Hi,
On 5/26/20 10:19 PM, Goffredo Baroncelli wrote:
> On 5/25/20 7:14 PM, David Sterba wrote:
>> I'll start with the data structures
>>
>> On Thu, Mar 19, 2020 at 09:39:13PM +0100, Goffredo Baroncelli wrote:
>>> From: Goffredo Baroncelli <kreijack@xxxxxxxxx>
>>> +struct btrfs_chunk_info_stripe {
>>> + __u64 devid;
>>> + __u64 offset;
>>> + __u8 dev_uuid[BTRFS_UUID_SIZE];
>>> +};
>>> +
>>> +struct btrfs_chunk_info {
>>> + /* logical start of this chunk */
>>> + __u64 offset;
>>> + /* size of this chunk in bytes */
>>> + __u64 length;
>>> +
>>> + __u64 stripe_len;
>>> + __u64 type;
>>> +
>>> + /* 2^16 stripes is quite a lot, a second limit is the size of a single
>>> + * item in the btree
>>> + */
>>> + __u16 num_stripes;
>>> +
>>> + /* sub stripes only matter for raid10 */
>>> + __u16 sub_stripes;
>>> +
>>> + struct btrfs_chunk_info_stripe stripes[1];
>>> + /* additional stripes go here */
>>> +};
>>
>> This looks like a copy of btrfs_chunk and stripe, only removing items
>> not needed for the chunk information. Rather than copying the
>> unnecessary fileds like dev_uuid in stripe, this should be designed for
>> data exchange with the usecase in mind.
>
> There are two clients for this api:
> - btrfs fi us
> - btrfs dev us
>
> We can get rid of:
> - "offset" fields (2x)
> - "uuid" fields
>
> However the "offset" fields can be used to understand where a logical map
> is on the physical disks.
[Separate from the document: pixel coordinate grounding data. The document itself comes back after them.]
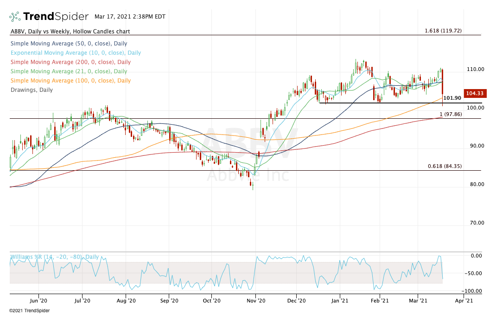Select the 0.618 (84.35) Fibonacci label
Image resolution: width=496 pixels, height=315 pixels.
[444, 166]
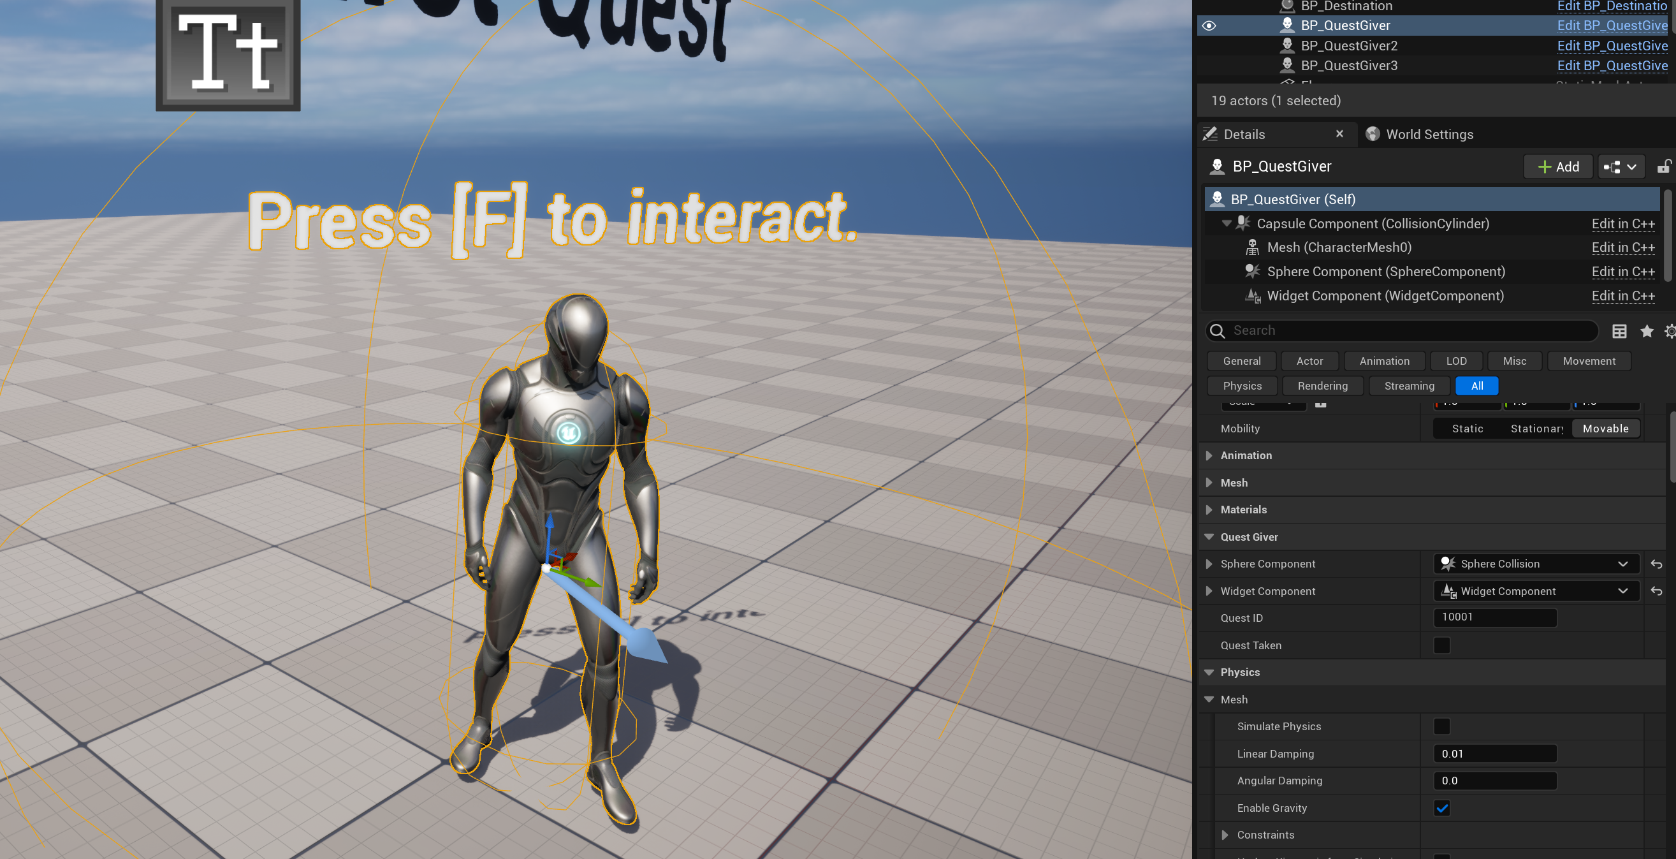Open Edit BP_QuestGiver link for BP_QuestGiver2

(x=1612, y=46)
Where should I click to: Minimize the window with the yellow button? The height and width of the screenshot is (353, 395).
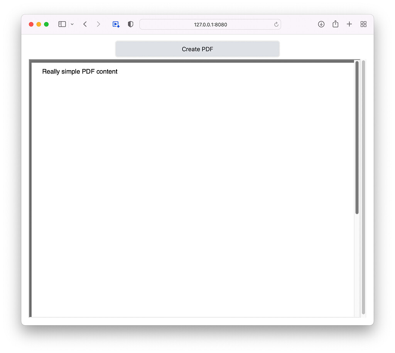(x=39, y=24)
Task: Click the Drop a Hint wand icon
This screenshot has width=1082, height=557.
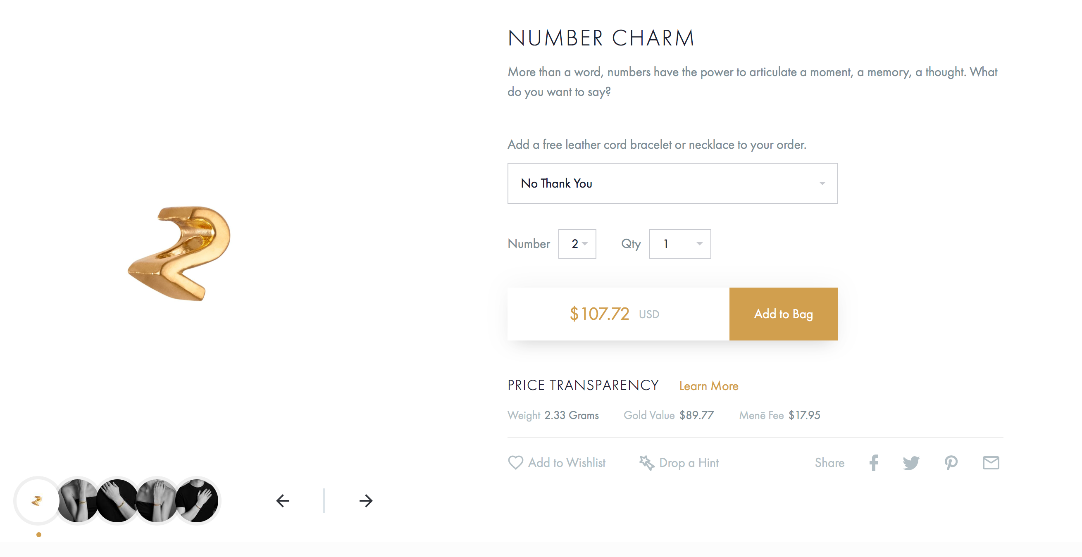Action: pos(647,462)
I am thinking about a graphical tool to show this
> mapping, which doesn't exits yet -).
> The offset field may be used as key to get further information (like the chunk
> usage, see below)
>
> Regarding the UUID field, I agree it can be removed because it is redundant (there
> is already the devid)
>
>
>>
>> The format does not need follow the exact layout that kernel uses, ie.
>> chunk info with one embedded stripe and then followed by variable length
>> array of further stripes. This is convenient in one way but not in
>> another one. Alternatively each chunk can be emitted as a single entry,
>> duplicating part of the common fields and adding the stripe-specific
>> ones. This is for consideration.
>>
>> I've looked at my old code doing the chunk dump based on the search
>> ioctl and found that it also allows to read the chunk usage, with one
>> extra search to the block group item where the usage is stored. As this
>> is can be slow, it should be optional. Ie. the main ioctl structure
>> needs flags where this can be requested.
>
> This info could be very useful. I think to something like a balance of
> chunks which are near filled (or near empty). The question is if we
> should have a different ioctl.
Do you mean that you want to allow to a non root user to run btrfs balance?
Otherwise, no. IMO convenience functions for quickly retrieving a
specific subset of data should be created as reusable library functions
in the calling code, not as a redundant extra IOCTL that has to be
maintained.
Hans